start PASSAGE TO READ

As discussed in our prior post, the PostgreSQL Operator 4.2 release introduces distributed consensus based high-availability. For workloads that are sensitive to transaction loss, the Crunchy PostgreSQL Operator supports PostgreSQL synchronous replication.

Streaming Replication in PostgreSQL

When a high-availability PostgreSQL cluster is created using the PostgreSQL Operator, streaming replication is enabled to keep various replica servers up-to-date with the latest write-ahead log (WAL) records as they are generated on the primary database server. PostgreSQL streaming replication is asynchronous by default, which means if the primary PostgreSQL server experiences a failure and/or crashes, there is a chance some transactions that were committed may have yet to be replicated to the standby server, potentially resulting in data loss. The specific amount of data loss in this scenario varies, and is directly proportional to the replication delay at the time the failover occurs.

As an alternative to asynchronous replication, and more importantly to prevent data loss when a failure on the primary database server does occur, PostgreSQL offers synchronous replication. Synchronous replication provides the ability to ensure all changes made as the result of a transaction have been successfully written to the WAL on disk of not only the primary database server, but also to a replica server. This extends that standard level of durability offered by a transaction commit, specifically providing a level of protection referred to as 2-safe replication in computer science theory, in which data is written to two places (in this case both the primary database server and a replica) before reporting to the client that the commit was successful.

The following diagram depicts synchronous replication in PostgreSQL, specifically illustrating how data needs to be written to both the primary database and the synchronous replica before an acknowledgement of a successful commit is returned to the client.

end PASSAGE TO READ

*EXERCISE TASKS*:
A – In the passage on PostgreSQL synchronous replication, what term from computer science theory names the level of protection in which data is written to two places before the client is told the commit succeeded?
B – Carry on the passage on PostgreSQL synchronous replication, picking up right after its final sentence.

start DATA ENTRIES

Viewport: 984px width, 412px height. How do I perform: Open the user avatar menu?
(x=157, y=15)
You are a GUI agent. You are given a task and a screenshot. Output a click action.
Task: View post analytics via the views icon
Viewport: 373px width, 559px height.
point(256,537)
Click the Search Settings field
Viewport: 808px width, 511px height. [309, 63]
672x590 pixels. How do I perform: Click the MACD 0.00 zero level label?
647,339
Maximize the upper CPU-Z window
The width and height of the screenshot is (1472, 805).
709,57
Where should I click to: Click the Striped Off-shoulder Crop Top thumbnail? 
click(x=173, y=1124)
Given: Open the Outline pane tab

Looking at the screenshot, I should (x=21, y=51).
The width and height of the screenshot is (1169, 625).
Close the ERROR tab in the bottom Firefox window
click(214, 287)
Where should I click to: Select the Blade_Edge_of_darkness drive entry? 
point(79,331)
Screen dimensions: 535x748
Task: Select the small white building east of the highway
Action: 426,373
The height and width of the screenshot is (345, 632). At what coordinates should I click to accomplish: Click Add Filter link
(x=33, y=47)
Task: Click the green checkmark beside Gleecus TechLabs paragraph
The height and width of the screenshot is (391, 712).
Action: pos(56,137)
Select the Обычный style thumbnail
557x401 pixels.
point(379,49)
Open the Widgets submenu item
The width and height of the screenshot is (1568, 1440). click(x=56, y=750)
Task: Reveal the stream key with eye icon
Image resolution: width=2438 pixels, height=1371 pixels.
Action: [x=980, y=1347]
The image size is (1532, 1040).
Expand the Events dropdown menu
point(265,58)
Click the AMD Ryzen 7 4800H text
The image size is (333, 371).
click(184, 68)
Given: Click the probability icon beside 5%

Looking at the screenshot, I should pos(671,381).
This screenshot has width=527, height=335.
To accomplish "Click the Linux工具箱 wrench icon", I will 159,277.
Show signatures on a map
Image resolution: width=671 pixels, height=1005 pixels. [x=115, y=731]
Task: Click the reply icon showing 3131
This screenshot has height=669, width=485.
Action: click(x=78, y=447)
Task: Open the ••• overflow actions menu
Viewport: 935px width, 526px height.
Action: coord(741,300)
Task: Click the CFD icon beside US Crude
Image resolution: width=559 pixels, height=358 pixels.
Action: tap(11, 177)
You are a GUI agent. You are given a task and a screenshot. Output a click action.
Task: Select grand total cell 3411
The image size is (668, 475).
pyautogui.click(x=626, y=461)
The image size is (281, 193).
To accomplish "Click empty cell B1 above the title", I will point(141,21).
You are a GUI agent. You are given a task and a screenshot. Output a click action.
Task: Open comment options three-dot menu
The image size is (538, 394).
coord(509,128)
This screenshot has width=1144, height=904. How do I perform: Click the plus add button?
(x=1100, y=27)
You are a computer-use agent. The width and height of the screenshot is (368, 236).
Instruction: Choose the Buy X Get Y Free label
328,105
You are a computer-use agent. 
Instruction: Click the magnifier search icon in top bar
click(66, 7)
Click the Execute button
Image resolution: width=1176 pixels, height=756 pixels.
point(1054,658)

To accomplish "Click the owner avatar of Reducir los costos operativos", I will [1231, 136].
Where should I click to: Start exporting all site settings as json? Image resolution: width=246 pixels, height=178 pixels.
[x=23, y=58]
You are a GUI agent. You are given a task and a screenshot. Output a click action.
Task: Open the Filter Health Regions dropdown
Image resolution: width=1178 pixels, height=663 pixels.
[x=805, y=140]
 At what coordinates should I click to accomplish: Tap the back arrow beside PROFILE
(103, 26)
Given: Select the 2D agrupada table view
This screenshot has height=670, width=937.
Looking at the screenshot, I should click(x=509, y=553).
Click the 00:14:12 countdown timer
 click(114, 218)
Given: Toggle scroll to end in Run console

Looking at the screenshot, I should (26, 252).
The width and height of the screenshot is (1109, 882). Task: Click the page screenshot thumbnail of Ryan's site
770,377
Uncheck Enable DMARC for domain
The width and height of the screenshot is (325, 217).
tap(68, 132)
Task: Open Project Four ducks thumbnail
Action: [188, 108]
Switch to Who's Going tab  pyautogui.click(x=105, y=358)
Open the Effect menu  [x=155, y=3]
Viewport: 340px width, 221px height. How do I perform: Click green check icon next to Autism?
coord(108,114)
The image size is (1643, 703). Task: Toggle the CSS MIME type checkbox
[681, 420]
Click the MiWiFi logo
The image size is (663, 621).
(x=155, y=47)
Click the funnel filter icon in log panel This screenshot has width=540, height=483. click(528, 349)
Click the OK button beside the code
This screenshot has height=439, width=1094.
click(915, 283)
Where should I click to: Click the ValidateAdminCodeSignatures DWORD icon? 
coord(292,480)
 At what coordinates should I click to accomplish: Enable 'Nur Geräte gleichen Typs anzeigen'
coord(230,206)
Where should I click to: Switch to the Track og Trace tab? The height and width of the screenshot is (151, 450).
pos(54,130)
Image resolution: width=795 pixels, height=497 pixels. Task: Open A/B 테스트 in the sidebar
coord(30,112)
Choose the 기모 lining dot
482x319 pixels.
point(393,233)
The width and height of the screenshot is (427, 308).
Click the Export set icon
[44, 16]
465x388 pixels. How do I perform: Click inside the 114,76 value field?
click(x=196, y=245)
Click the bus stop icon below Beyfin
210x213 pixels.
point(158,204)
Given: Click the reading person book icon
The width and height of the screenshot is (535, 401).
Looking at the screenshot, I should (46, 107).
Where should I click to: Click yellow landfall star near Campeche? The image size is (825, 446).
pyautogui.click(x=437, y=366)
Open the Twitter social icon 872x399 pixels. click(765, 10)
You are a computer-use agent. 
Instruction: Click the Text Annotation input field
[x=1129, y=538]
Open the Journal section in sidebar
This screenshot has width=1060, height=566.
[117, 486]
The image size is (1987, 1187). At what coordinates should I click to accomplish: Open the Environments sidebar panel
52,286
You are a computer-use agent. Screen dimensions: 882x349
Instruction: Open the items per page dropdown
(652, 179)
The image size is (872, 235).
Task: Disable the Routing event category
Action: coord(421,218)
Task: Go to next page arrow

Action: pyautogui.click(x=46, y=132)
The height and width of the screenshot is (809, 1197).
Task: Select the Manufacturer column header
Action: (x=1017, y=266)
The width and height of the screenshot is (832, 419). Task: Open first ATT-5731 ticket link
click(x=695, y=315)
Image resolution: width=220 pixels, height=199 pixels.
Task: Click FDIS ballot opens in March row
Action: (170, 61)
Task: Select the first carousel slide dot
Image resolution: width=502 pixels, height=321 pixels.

end DATA ENTRIES

*RESPONSES TO THE EXERCISE*:
A – 2-safe replication

B –
synchronous replication

 

Synchronous Replication When Using the PostgreSQL Operator

When synchronous replication is enabled for a PostgreSQL cluster created using the PostgreSQL Operator, there are a few additional items to consider based on the default configuration for this feature. First and foremost, only the former primary, as well as the current synchronous replica, will be considered candidates for promotion in the event of a failure. This is to ensure that the only replica considered in the one that is known to be synchronous at the time of the failure, ensuring no data loss if/when that replica is promoted as the new primary.

This means that in the event that neither the original primary nor the current synchronous replica can be promoted (e.g. if both are unhealthy), the database will remain in a read-only state, even though other healthy (asynchronous) replicas might be present in the cluster. Despite this, however, it is still possible to manually failover to any available replica to re-enable writes to the database, and accept any data loss that might result in favor of availability (this can specifically be done using the pgo failover command available with the pgo client).

Along these same lines, it should be noted that at any given time only a single replica will be defined as the synchronous replica for the cluster within the PostgreSQL configuration (postgresql.conf).

Therefore, while PostgreSQL itself allows more than one replica to be identified as a viable candidate for synchronous replication using the synchronous_standby_names configuration setting in the postgresql.conf file (selecting a single replica at a time as the synchronous replica based on its position in the list, and whether it is currently streaming data in real-time from the primary), when using synchronous replication with the PostgreSQL Operator only a single replica will ever be defined using this setting. This is to ensure that at the time a failure occurs, the current synchronous node can be properly identified as a candidate for promotion, as described above.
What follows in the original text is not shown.